I used to refer to the time in-between these experiences as rabbit holes, but luckily in recent years I’ve found that these events happen in a circular motion, and not a black hole. I guess you could say that means I don’t have to learn everything the hard way anymore. At least most of the time, anyways.

I don’t really know who I’m talking to, but at the same time it feels like I’m talking to everyone all at once. I don’t even know who’s still listening, but I guess all that really matters is that I say it.

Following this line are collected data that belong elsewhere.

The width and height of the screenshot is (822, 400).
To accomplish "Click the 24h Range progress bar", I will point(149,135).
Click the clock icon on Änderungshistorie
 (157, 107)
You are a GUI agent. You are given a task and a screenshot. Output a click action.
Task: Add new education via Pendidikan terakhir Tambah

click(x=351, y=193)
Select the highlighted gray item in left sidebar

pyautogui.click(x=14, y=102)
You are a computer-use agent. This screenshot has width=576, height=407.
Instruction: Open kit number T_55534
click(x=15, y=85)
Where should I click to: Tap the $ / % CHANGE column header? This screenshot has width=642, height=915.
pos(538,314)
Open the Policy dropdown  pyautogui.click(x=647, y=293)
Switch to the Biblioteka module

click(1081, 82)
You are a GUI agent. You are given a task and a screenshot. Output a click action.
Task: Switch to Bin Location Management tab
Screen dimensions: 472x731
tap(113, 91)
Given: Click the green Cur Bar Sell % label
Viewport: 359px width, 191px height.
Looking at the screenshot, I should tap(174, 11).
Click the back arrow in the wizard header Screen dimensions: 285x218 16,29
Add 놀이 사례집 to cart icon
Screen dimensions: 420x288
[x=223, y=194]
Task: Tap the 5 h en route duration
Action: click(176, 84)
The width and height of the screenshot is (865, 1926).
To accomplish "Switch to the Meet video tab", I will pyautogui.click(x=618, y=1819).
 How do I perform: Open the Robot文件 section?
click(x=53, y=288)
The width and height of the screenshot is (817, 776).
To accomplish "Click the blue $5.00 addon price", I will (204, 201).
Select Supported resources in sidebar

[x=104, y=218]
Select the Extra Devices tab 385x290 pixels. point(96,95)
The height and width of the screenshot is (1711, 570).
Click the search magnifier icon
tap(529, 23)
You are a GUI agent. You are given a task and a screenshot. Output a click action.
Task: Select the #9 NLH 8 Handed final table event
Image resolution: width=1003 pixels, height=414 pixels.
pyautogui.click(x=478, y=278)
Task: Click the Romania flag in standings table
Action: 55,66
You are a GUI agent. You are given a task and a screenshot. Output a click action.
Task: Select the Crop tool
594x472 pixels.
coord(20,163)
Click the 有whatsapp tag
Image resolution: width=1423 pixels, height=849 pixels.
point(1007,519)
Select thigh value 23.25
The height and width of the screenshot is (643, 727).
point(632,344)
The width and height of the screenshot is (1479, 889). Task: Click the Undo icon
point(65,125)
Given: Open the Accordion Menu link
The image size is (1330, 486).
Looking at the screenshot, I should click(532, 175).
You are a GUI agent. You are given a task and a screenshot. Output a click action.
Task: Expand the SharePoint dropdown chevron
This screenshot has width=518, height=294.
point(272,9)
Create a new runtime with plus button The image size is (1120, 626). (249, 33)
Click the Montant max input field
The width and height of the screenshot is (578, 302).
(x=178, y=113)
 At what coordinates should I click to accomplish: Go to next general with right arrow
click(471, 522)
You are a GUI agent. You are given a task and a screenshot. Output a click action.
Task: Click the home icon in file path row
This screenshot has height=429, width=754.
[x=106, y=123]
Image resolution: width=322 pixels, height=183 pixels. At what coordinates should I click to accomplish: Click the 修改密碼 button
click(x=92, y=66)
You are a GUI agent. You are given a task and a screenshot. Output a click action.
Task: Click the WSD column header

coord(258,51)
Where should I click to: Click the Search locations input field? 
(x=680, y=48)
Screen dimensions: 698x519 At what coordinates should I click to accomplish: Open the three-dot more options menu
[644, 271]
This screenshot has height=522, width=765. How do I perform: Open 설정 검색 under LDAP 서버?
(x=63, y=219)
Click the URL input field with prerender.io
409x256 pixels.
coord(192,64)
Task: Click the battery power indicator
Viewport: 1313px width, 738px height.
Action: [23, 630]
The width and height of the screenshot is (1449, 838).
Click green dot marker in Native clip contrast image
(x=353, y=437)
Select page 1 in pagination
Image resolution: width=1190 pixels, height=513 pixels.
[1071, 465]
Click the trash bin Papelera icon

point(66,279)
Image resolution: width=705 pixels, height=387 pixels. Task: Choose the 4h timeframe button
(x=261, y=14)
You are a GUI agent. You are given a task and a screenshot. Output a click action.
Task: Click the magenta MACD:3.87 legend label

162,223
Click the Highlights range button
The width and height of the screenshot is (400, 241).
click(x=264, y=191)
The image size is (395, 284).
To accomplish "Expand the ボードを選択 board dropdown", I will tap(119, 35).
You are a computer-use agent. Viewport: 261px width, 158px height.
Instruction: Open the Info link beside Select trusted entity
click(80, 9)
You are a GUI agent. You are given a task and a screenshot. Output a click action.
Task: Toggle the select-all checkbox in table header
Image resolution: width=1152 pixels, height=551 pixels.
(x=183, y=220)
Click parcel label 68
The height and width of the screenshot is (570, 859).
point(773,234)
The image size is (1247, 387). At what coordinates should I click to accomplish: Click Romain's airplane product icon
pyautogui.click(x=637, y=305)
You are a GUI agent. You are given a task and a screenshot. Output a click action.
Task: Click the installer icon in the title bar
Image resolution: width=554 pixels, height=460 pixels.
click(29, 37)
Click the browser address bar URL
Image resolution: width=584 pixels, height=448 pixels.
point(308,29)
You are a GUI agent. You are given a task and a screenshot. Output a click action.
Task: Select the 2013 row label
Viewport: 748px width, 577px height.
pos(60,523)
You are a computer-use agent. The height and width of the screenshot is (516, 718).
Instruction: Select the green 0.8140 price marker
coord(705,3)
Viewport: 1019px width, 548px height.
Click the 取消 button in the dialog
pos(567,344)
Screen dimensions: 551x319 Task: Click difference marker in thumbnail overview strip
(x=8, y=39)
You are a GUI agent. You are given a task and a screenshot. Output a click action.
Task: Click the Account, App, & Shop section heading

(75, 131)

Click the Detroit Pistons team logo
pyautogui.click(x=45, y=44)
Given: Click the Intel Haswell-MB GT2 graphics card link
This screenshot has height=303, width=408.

So, I suppose I’ll make my rounds.

A couple months back, after a streak of shitty days, I felt like I was drowning. Everything in my life was overwhelming me: work, school, relationship problems, complications with friendships, family bullshit, everything. I was drowning, so I called my older brother to save me. I exited off the highway, pulled into a gas station parking lot, took my keys out of the ignition and dialed the phone.On the days where I struggle to love myself, I remember the people that do love me, and I try to talk to as many of them as I can. I called the only other person in the world that knows exactly where I’ve come from. The only other person that has the same memories made up of the same Polaroid pictures and broken smells.

“I don’t really know who I’m talking to, but at the same time it feels like I’m talking to everyone all at once. I don’t even know who’s still listening, but I guess all that really matters is that I say it.”